セーフティカー後の再スタートは4周終了時点。オリジナルスタートとは逆に、ベッテルが守り、ハミルトンが攻める立場になった。グリーンランプが灯った直後の“リスタート”では、ベッテルはホイールスピンをして「最悪だった」と言う。ハミルトンがシケインに向かってベッテルの右側に並んだ所以だ。それでもベッテルに焦りはなかった──。オーバーテイクが許されるのは、ターン18〜19のシケインを抜けた後のセーフティカーラインを越えてからなのだ。
結果、シケインの進入でインからベッテルを攻めるかたちになったハミルトンはフロントタイヤを軽くロック、リスタートのラインでベッテルが逃げるのを許すことになってしまった。ハミルトンが振り返る。
「あれで最終コーナー(ターン19)のインサイドを取れたとしても、彼ら(フェラーリ)はストレートで僕らを抜いただろう。だから、僕は後ろに退いて離されないように努めた。でも、最終コーナーからターン1ですでに引き離されてしまった。僕がターン1を抜けた時には、彼はずっと前を走っていたよ」
ベッテルはラ・スルスの出口で「0.9秒のリード」とチームの無線を受け取っていた。
ベッテルの動きがどこまで意図的だったかは分からないが、スタートとリスタートのふたつの決定的な局面にはいくつものリベンジが含まれていた。
2017年のスパでは、オールージュに向かう下りでパワーに余裕のあるハミルトンがわずかにペースを緩めてフェラーリを引きつけ、結果、早く追いつきすぎたベッテルはメルセデスのスリップストリームをほとんど使うことができなかった。ケメルストレートがスリップなしのパワー勝負になると、フェラーリのデプロイが先に尽きてしまった。2018年は、ハミルトンが同じ思いを味わった。
一騎打ちの勝負で「タイミングを計ること」に成功したと、ベッテルは何度か説明した。リスタートに関しても、何度も駆け引きを繰り広げてきたライバルへの“返礼”に成功したのだ。そして──雨の予選では負けても、ドライでは自分たちのマシンが強いのだと証明できた。
フェラーリよりダウンフォースをつけたメルセデスはセクター2で速い。それは彼らのマシンにとって最速のラップタイムが可能な“最善の妥協点”ではあり、濡れた路面では有利に働くけれど、フェラーリのパワーが優勢ないま、メルセデスとてセクター1、セクター3のスピードを伸ばしたいに違いない。そこに制限をかけているのがタイヤマネージメントだ──。

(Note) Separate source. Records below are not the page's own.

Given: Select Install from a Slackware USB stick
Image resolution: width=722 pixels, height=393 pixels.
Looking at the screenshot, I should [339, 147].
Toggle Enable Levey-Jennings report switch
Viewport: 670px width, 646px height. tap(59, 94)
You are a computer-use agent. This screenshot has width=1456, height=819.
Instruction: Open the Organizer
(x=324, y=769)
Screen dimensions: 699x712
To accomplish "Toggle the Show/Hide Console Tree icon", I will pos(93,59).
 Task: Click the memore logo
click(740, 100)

パワーユニットの圧倒的な性能差を使って、メルセデスはタイヤを守るセットアップを実現してきた。余裕を持ってダウンフォースをつけることが可能だった。だからセットアップに悩むことも少なかった。
ベルギーGPで3基目のICE(内燃機関)、ターボ、MGU-H(熱回生システム)を投入し、フェラーリが実現した進化を目にしたいま、メルセデスは2014年のパワーユニット規則導入以来初の、難問に挑むことになる。

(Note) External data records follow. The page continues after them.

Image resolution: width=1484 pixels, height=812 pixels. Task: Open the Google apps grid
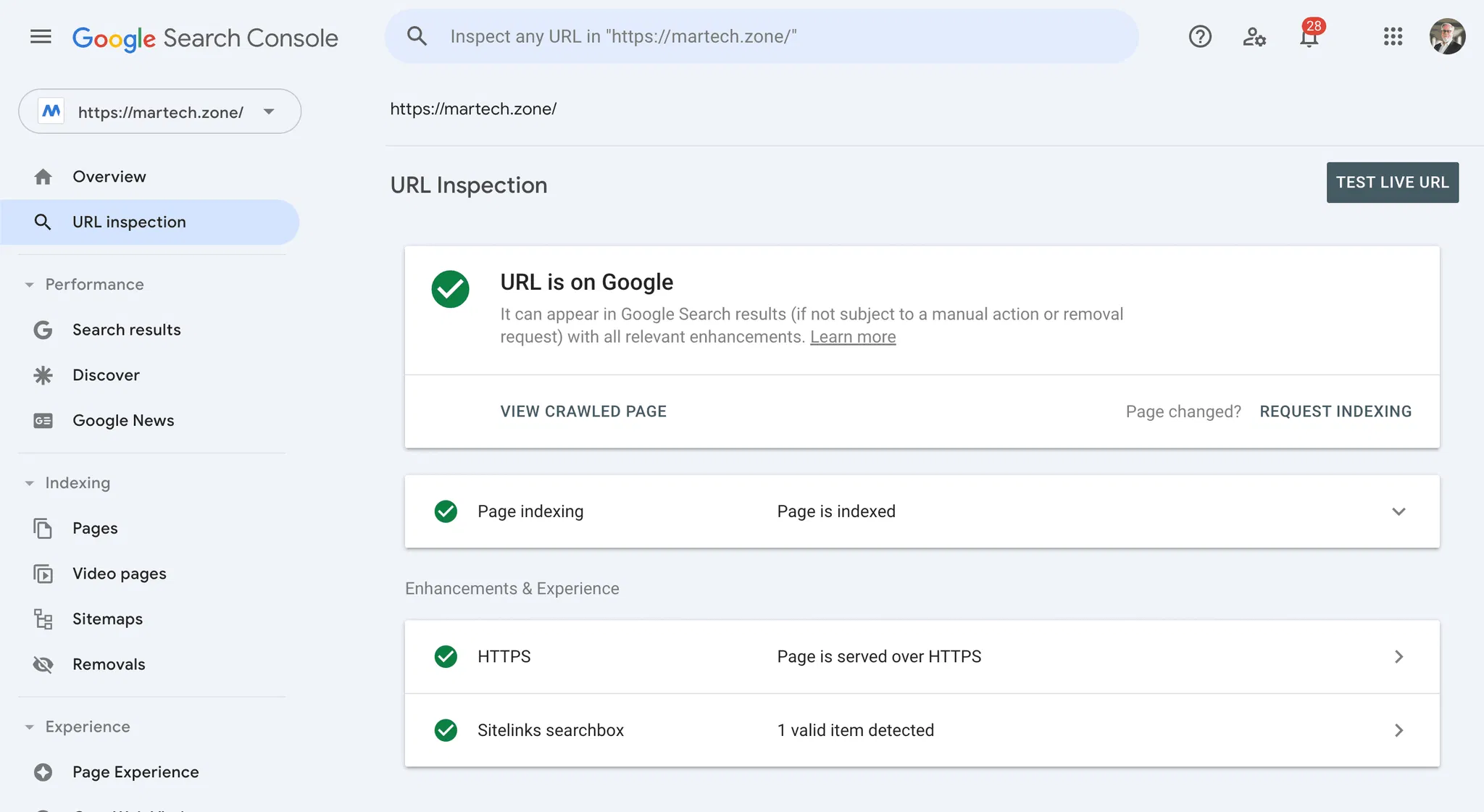[x=1393, y=36]
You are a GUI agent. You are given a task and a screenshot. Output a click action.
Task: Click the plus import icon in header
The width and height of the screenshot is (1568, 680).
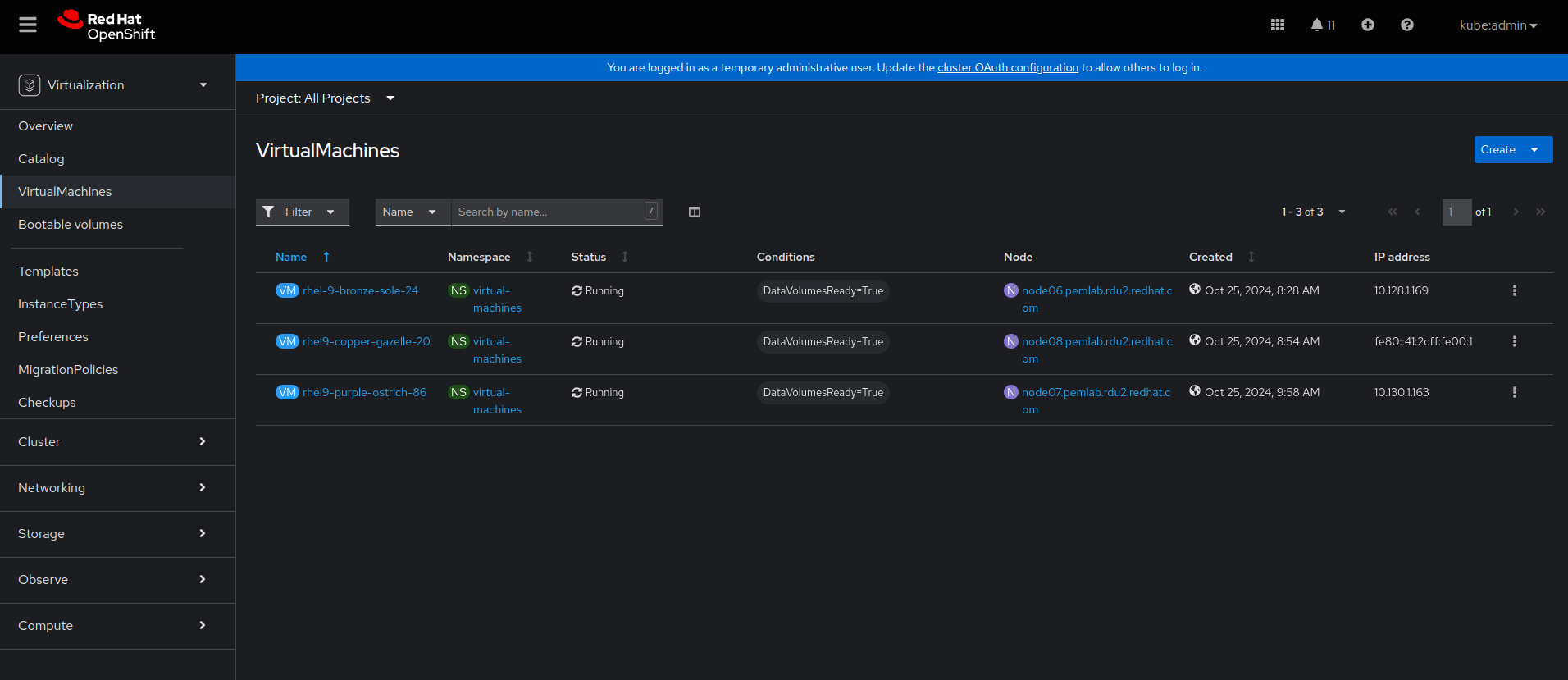click(x=1367, y=25)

スポーツの観点から見れば、ベルギーGPの焦点はハミルトンとの勝負を制したベッテルの活躍だった。その一方で、良くも悪くも注目を集めてしまったのはスタート直後の多重クラッシュ。
XPB Images
引き金を引いたのは18番手スタートのニコ・ヒュルケンベルグ(ルノー)で、ラ・スルスのブレーキングポイントを誤り、ほとんど制動できないままフェルナンド・アロンソに追突し、マクラーレンのマシンを宙に送ってしまった。舞い上がったマクラーレンはダニエル・リカルド(レッドブル)のリヤウイングを壊しつつ、シャルル・ルクレールのザウバーのハロを擦りながら真上を横切るように通過して大破。リカルドもマシンを滑らせ、キミ・ライコネン(フェラーリ)の右リヤに接触し、最終的には計5台がリタイアすることになった。